Joe White's Blog Life, .NET, and cats

Diff, part 5: Match strings #.NET #Delphi #diff

Yes, folks, it's time for another action-packed installment of the How Diff Works saga.

So I've talked about what diff is, and how you get diffs by inverting the Longest Common Subsequence (LCS), and how the LCS is just a bunch of matches strung together. And I gave an example of two lists and the matches between them. That example included some hand-waving that made it look easy to build the LCS.

But it isn't always so. To help make the distinction, I'm going to make up some more terminology: when you string a bunch of matches together, I'll call that a "match string". (If anyone has suggestions for a better name, let me know.) A match string can contain just one match, or it can contain several.

Why the distinction?
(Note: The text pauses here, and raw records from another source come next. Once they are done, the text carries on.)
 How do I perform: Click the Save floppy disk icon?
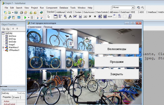click(x=16, y=12)
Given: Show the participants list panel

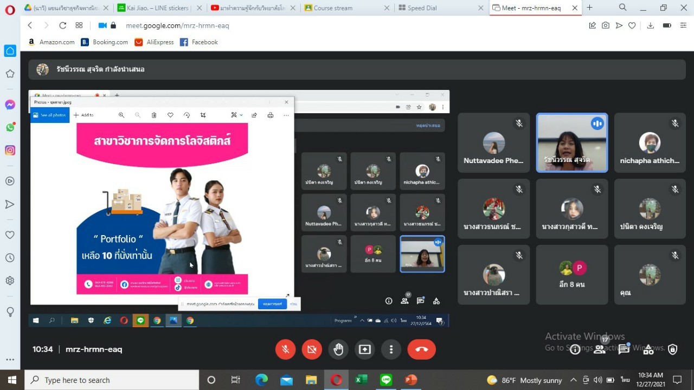Looking at the screenshot, I should click(x=599, y=349).
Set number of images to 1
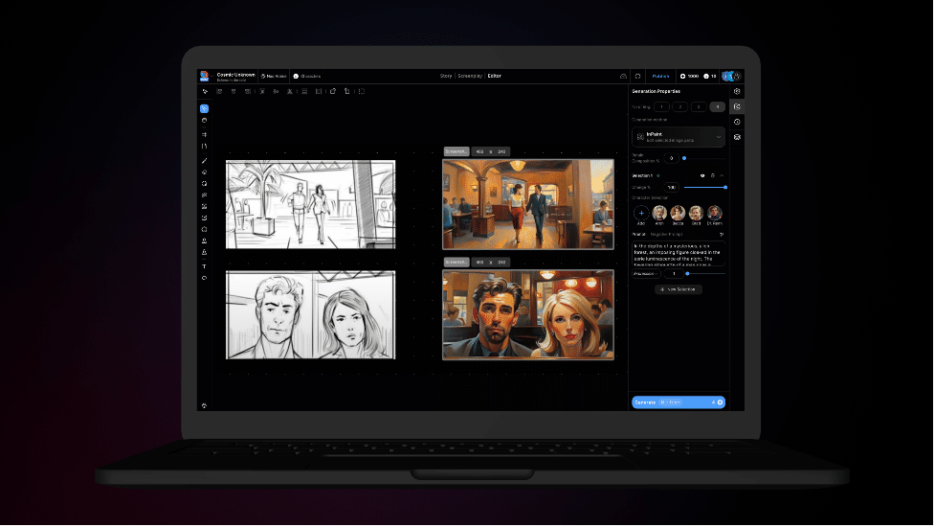The width and height of the screenshot is (935, 527). [661, 106]
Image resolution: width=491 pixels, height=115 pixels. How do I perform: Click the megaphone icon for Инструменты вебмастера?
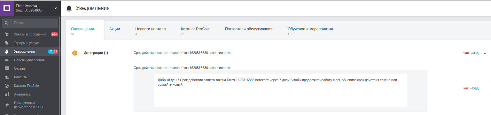click(x=7, y=105)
Because something can be a match string, and not be a common subsequence. (And if it isn't a common subsequence, it certainly can't be the longest common subsequence.)
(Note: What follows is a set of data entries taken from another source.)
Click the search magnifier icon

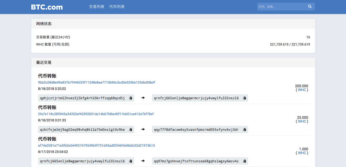pos(310,7)
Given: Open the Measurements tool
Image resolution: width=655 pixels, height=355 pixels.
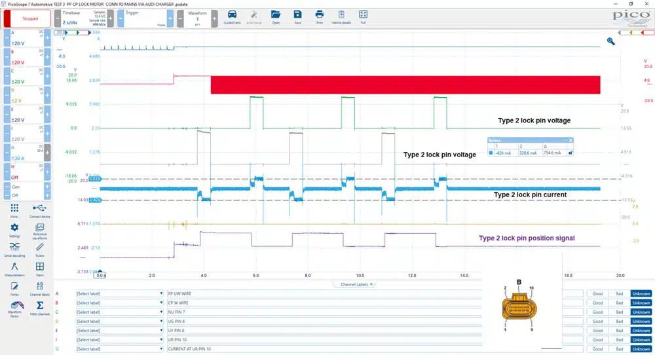Looking at the screenshot, I should coord(14,269).
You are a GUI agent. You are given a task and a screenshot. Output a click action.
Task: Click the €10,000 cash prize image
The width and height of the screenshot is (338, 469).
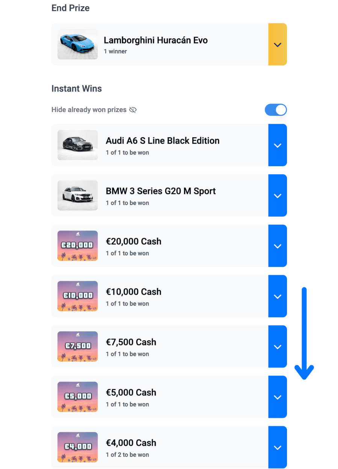pos(77,296)
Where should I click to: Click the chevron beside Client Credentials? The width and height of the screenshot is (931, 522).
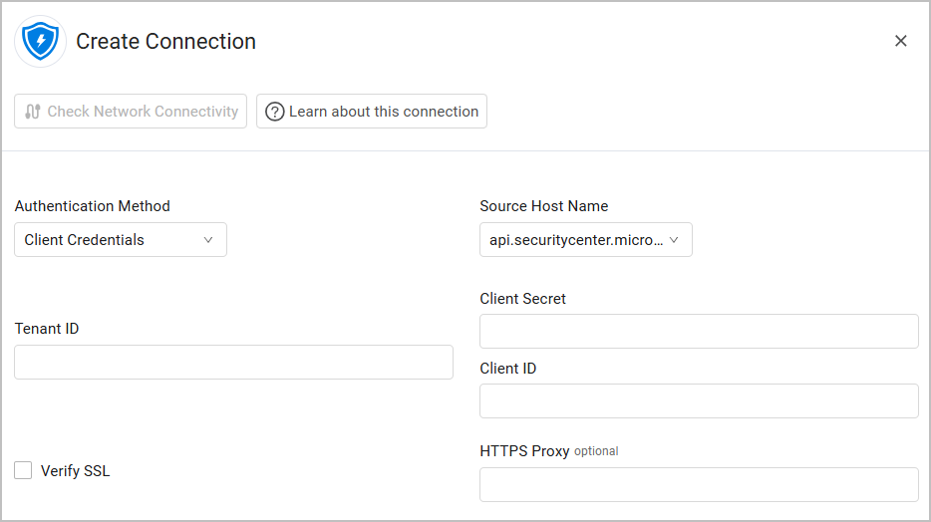208,240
Let's illustrate this with a second example. (I'm using a made-up notation which I explain here.)

A is (1 2)
B is (2 1)

Here, again, we have two matches: the element 1 at [0,1], and the element 2 at [1,0]. This gives us four possible match strings:

[0,1]
[1,0]
[0,1] [1,0]
[1,0] [0,1]

So we just pick the longest match string, and that's our LCS, right? Well, no. First, we have to figure out which of these match strings actually qualify as common subsequences. Then we take the longest of those.
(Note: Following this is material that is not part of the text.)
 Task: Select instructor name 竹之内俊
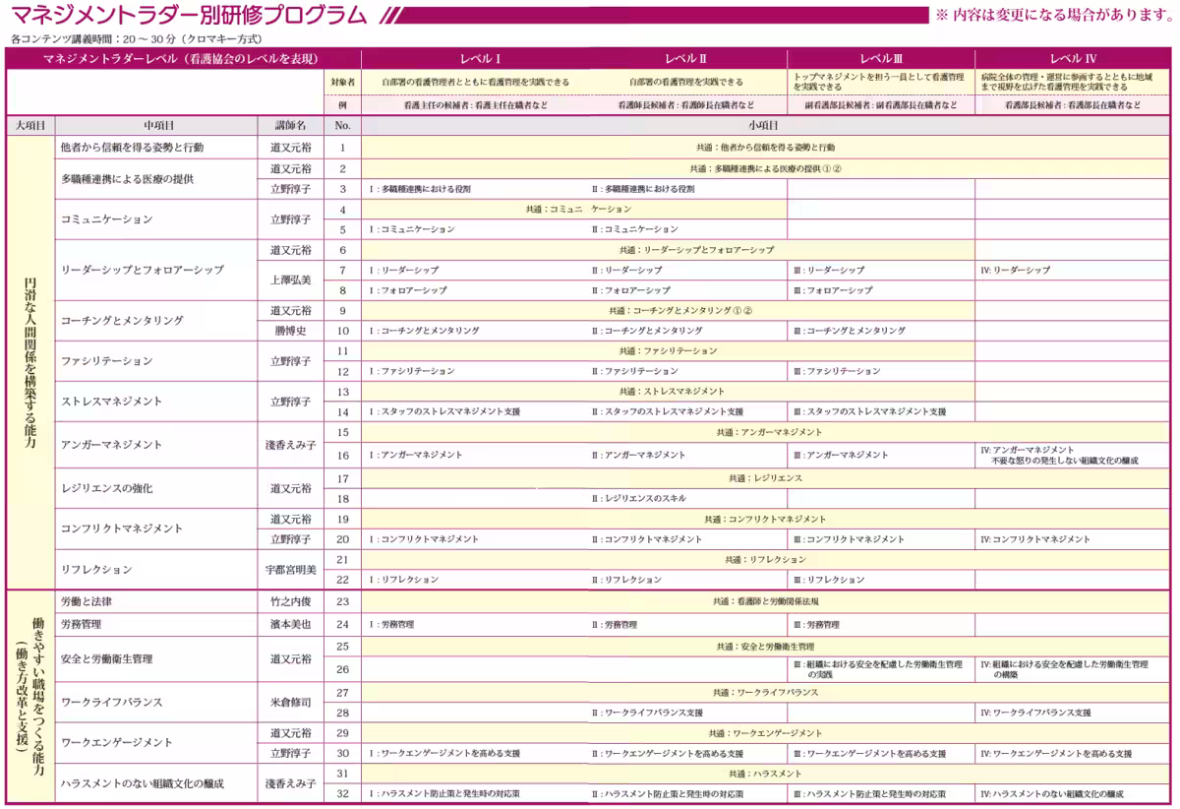290,601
[0,1] is a valid CS: (1) is a subsequence of both A and B.

[1,0] is a valid CS: (2) is a subsequence of both A and B.

[0,1] [1,0] is NOT a valid CS: (1 2) is a subsequence of A, but is not a subsequence of B. (Remember that, to be a subsequence, the elements have to occur in the same order they did in the original. 1 and 2 do occur in B, but not in that order.)

[1,0] [0,1] is NOT a valid CS: (2 1) is a subsequence of B, but is not a subsequence of A.

So we only have two valid common subsequences, both of equal length (1). The longest common subsequence, then, is either [0,1] or [1,0]. It doesn't really matter which you pick; they both qualify as "longest". So we end up with a length-1 LCS, which gives us the shortest possible diff: one insertion and one deletion. (This makes sense, actually; if the LCS were length 2, then that would mean both lists are the same, and there are no diffs.)

Next time, I'll outline an algorithm for deciding whether a given match string is a valid common subsequence.